Collected data:
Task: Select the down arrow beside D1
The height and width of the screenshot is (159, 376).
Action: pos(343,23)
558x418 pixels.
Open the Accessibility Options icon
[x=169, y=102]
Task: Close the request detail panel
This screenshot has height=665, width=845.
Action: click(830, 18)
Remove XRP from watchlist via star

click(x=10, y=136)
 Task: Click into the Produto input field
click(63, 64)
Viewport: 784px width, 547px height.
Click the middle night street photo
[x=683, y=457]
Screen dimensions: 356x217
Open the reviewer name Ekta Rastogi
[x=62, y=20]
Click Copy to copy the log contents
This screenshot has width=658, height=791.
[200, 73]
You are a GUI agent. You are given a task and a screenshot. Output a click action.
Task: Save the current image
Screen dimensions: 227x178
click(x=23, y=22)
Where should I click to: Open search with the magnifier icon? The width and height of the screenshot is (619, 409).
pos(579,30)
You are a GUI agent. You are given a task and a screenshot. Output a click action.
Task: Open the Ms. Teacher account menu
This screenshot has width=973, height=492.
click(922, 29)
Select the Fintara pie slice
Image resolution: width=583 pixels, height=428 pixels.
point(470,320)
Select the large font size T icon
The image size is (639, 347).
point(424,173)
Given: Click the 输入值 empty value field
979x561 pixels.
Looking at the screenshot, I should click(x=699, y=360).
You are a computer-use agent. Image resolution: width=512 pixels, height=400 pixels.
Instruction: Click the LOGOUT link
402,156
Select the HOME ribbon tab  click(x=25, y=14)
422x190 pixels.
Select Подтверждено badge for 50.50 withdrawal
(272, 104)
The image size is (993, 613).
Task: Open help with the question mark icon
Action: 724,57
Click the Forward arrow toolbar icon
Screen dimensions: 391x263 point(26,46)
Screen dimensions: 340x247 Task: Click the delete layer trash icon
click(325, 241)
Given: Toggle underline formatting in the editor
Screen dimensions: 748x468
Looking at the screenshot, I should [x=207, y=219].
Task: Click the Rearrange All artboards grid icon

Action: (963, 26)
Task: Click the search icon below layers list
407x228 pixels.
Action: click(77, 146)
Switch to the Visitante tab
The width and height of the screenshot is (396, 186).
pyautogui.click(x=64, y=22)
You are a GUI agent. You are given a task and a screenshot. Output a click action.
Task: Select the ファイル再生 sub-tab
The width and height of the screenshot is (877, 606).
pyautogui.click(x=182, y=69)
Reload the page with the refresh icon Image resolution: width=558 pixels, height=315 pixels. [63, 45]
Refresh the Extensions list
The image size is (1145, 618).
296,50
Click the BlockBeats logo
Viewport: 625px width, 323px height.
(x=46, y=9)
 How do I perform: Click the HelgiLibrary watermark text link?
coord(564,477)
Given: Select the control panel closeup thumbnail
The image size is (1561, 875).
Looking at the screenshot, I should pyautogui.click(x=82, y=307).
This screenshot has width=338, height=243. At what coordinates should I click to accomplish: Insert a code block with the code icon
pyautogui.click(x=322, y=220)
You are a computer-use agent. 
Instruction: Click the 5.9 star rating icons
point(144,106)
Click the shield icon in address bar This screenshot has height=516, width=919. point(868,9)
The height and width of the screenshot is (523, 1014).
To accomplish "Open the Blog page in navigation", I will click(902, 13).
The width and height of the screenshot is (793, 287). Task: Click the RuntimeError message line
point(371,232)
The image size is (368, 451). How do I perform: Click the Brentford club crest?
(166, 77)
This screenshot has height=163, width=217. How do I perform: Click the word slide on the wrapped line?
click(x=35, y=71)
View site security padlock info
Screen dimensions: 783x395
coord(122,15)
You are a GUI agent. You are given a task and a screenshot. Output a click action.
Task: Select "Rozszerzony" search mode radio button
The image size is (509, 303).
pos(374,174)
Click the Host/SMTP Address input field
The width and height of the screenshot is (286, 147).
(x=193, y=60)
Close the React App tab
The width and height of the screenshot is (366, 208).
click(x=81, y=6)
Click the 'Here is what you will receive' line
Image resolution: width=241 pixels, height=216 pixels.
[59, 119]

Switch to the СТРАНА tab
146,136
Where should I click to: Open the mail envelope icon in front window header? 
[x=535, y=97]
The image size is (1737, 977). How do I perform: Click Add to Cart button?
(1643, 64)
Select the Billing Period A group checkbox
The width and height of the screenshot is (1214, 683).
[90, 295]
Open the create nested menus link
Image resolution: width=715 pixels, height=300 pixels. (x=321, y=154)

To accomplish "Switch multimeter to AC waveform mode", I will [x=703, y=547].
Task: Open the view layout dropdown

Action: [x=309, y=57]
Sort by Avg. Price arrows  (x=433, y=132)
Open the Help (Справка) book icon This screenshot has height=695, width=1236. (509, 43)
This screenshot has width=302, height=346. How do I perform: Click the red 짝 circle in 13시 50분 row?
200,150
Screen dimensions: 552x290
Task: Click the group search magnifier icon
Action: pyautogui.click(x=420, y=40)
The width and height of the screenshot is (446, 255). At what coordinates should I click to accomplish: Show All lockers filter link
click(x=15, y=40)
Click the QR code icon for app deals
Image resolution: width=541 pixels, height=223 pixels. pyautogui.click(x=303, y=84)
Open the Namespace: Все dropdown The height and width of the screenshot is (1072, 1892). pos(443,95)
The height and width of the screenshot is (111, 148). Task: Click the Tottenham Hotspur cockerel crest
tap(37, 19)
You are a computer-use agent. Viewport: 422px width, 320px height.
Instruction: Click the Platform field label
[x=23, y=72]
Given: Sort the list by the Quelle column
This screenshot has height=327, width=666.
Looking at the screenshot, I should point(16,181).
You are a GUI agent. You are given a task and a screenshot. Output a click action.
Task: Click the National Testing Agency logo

■ Exercise ■
Filter the lines above, keeping each one that contains the string "computer".

■ Output of the exercise ■
You are a computer-use agent. Image resolution: width=512 pixels, height=400 pixels.
You are a computer-use agent. 
You are a computer-use agent. Viewport: 422px width, 320px height.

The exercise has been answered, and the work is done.